Description of the task - Go through the material underneath and show every line where the string "agent" occurs.

Provided information -
++++++++

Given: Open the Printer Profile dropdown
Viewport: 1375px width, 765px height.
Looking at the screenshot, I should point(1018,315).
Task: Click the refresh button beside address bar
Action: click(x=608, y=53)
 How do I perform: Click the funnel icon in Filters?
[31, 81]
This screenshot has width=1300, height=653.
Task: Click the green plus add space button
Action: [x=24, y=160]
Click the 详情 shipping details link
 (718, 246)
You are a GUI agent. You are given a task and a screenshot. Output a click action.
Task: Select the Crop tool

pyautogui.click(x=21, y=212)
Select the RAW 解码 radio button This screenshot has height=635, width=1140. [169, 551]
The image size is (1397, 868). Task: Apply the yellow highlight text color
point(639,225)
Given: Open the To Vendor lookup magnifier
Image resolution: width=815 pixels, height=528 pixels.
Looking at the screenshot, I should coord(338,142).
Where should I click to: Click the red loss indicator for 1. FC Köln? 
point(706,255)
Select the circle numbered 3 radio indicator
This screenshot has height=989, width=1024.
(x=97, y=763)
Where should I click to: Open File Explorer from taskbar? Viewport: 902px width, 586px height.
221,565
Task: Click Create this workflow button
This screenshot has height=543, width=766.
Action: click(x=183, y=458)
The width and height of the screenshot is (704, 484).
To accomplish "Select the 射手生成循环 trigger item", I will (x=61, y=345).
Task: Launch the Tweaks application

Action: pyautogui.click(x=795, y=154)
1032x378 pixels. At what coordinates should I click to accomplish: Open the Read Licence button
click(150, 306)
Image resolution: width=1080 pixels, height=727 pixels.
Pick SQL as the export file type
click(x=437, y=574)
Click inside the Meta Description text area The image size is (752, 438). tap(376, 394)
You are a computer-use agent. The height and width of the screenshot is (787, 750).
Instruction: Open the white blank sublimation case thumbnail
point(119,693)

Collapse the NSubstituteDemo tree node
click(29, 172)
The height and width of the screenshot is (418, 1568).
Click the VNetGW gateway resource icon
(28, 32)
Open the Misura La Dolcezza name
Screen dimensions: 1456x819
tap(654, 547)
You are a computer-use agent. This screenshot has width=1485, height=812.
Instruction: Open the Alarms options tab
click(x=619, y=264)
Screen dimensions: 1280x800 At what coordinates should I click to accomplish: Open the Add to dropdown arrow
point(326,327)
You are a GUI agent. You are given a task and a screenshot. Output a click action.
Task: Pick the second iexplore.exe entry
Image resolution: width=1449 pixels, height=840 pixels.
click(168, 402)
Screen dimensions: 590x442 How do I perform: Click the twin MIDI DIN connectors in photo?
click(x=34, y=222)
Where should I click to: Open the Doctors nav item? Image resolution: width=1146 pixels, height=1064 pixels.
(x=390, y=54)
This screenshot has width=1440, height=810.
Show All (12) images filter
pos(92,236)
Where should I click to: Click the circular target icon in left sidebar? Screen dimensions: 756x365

++++++++

Problem solution -
You are a GUI agent. You are given a task and a screenshot. Output a click action.
You are a computer-use agent. The height and width of the screenshot is (787, 750).
You are a computer-use agent. This screenshot has width=1485, height=812.
You are a GUI agent. You are given a task and a screenshot. Output a click action.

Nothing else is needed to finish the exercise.